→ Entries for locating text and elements
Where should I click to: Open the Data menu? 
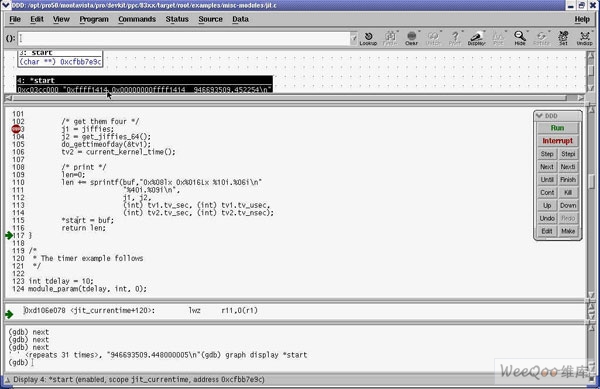tap(240, 19)
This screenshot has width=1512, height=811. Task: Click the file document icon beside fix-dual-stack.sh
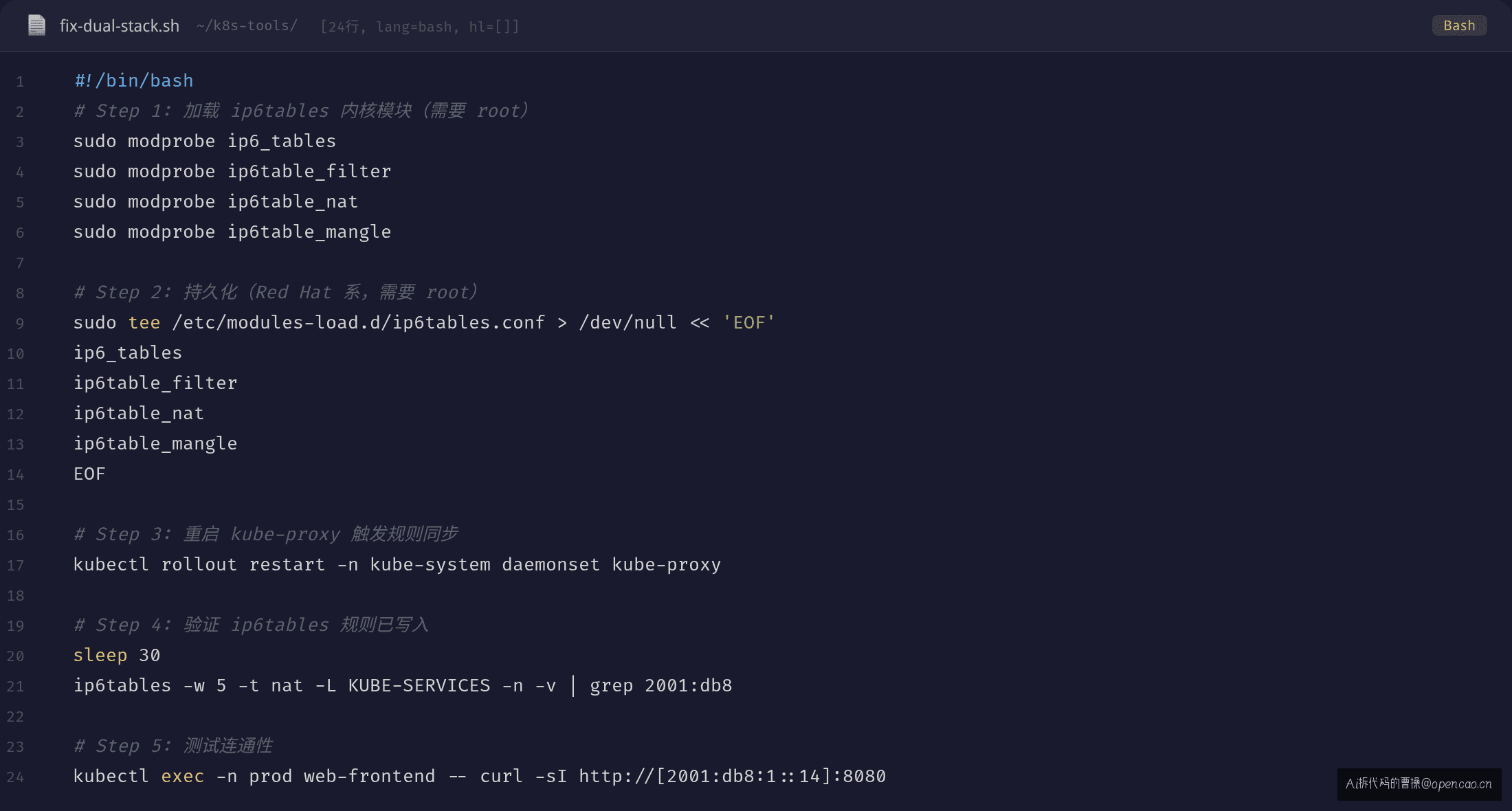36,25
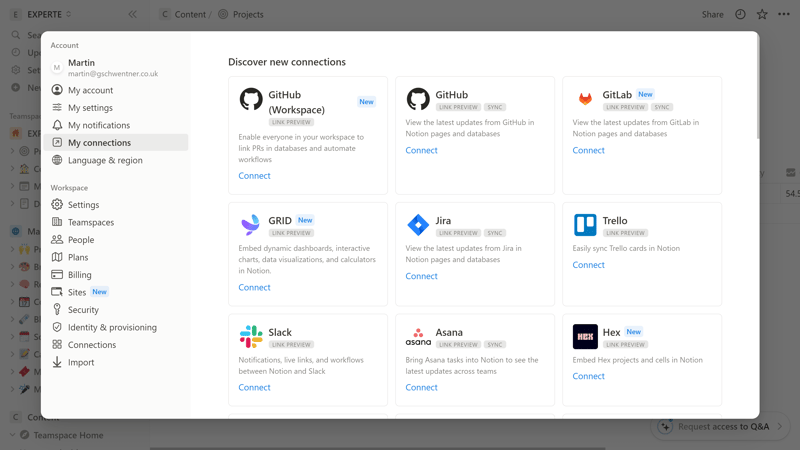Screen dimensions: 800x450
Task: Connect the Slack integration
Action: coord(254,387)
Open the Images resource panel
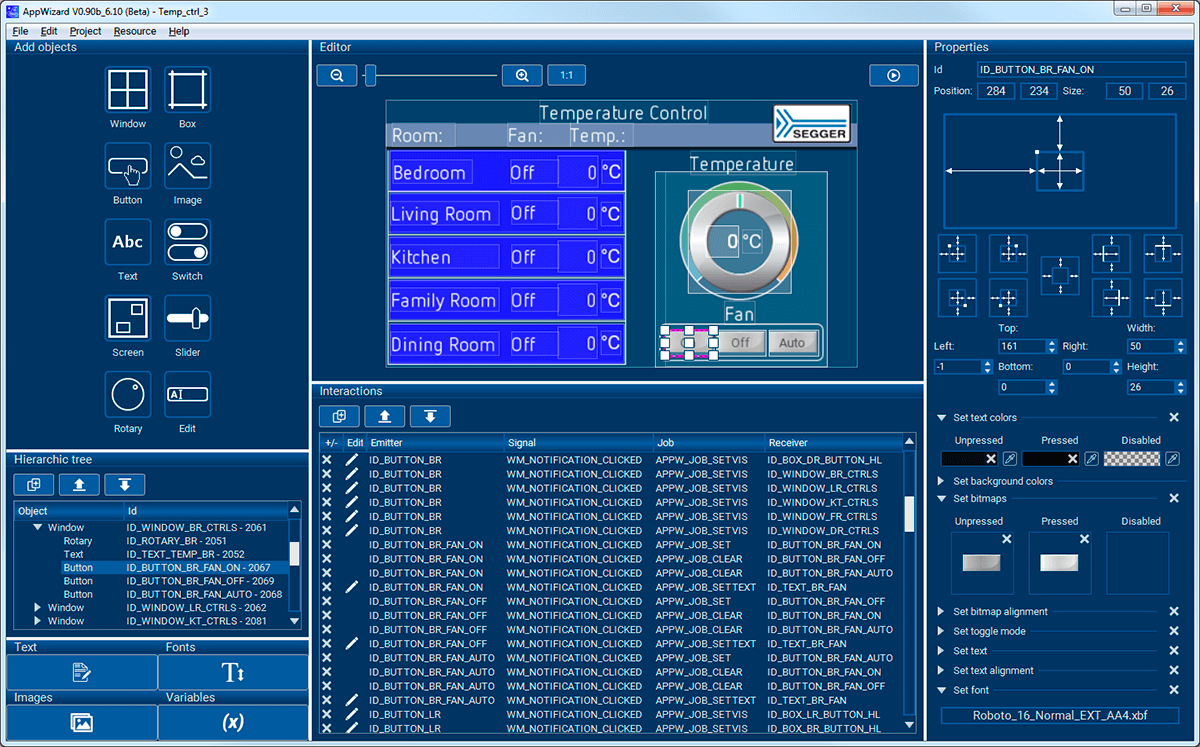Screen dimensions: 1200x747 [82, 722]
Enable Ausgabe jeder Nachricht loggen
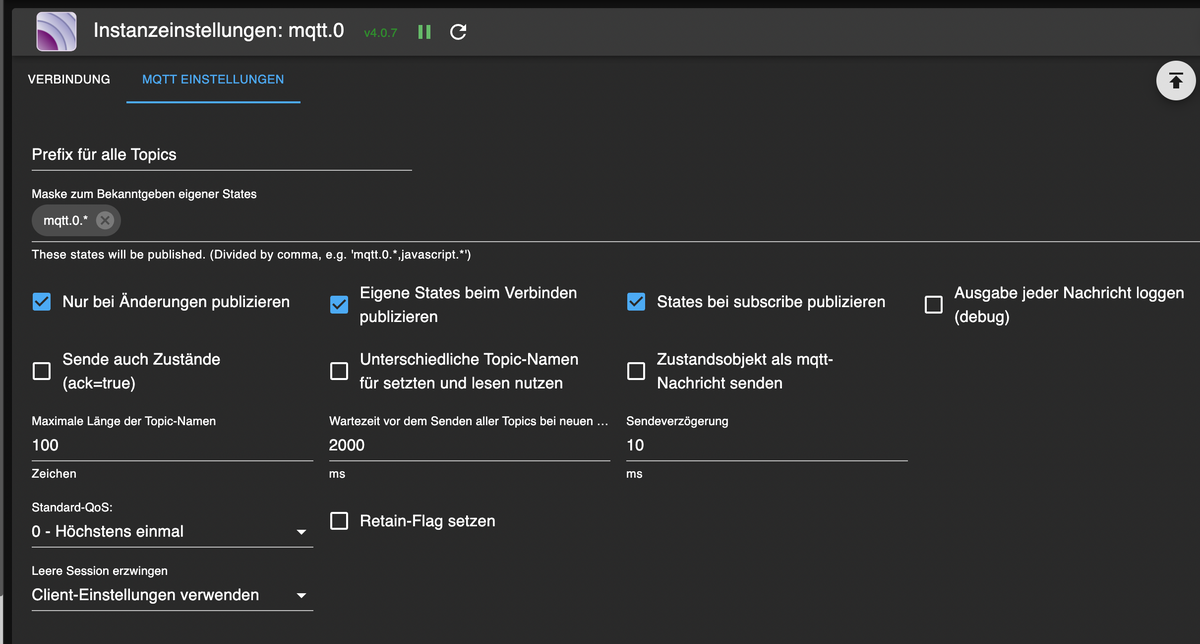1200x644 pixels. [x=933, y=305]
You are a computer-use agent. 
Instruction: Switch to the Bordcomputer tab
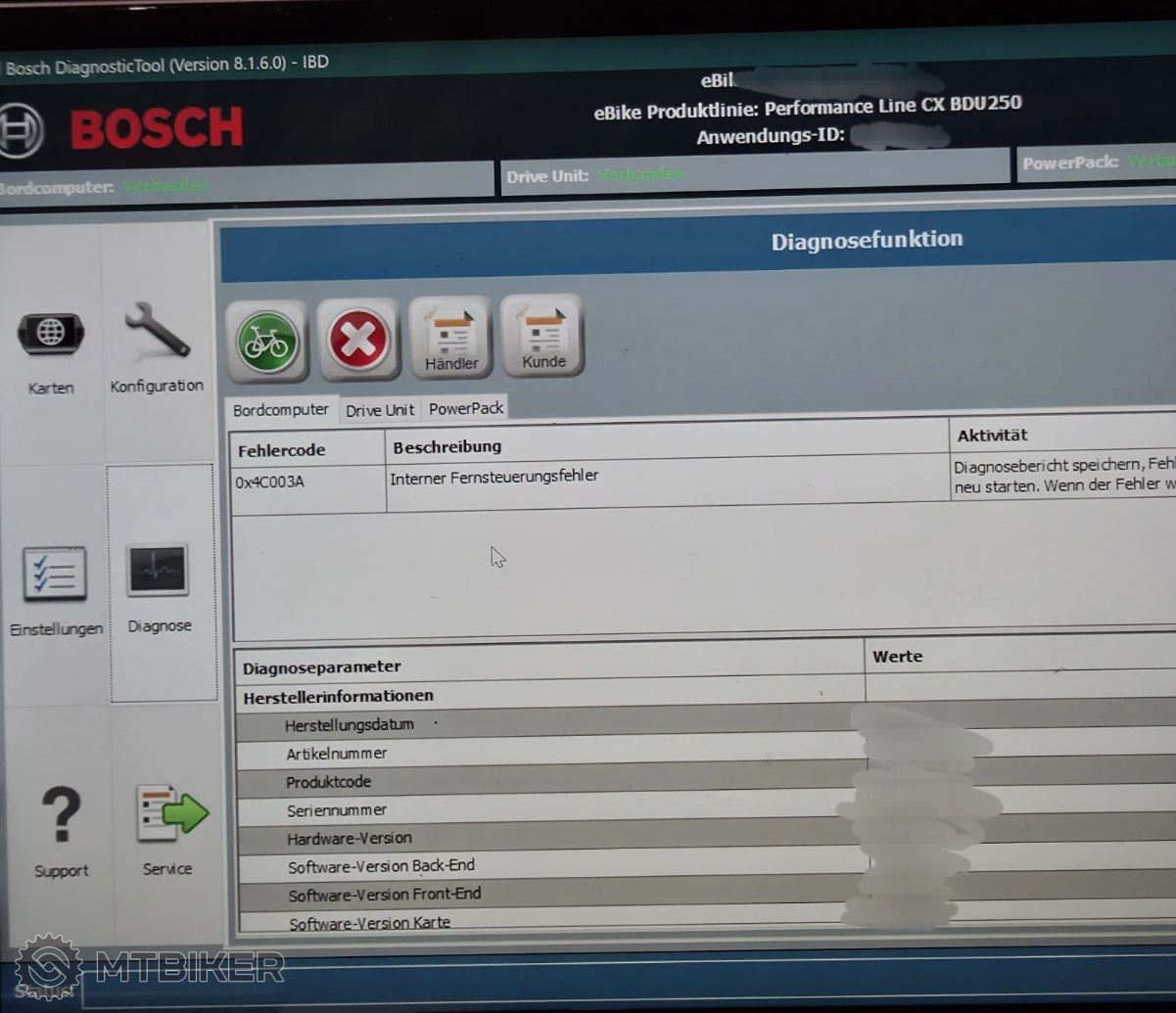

→ Given exercise
Copy the records word for word, from the line containing "This screenshot has" through the end of the records, both ends included. Leave the pictures out of your copy.

→ Reply
This screenshot has width=1512, height=811. Task: Click the file document icon beside fix-dual-stack.sh
36,25
Screen dimensions: 800x450
Task: Connect the Slack integration
Action: coord(254,387)
Open the Images resource panel
Screen dimensions: 1200x747 [82, 722]
Enable Ausgabe jeder Nachricht loggen
1200x644 pixels. [x=933, y=305]
You are a computer-use agent. 
Instruction: Switch to the Bordcomputer tab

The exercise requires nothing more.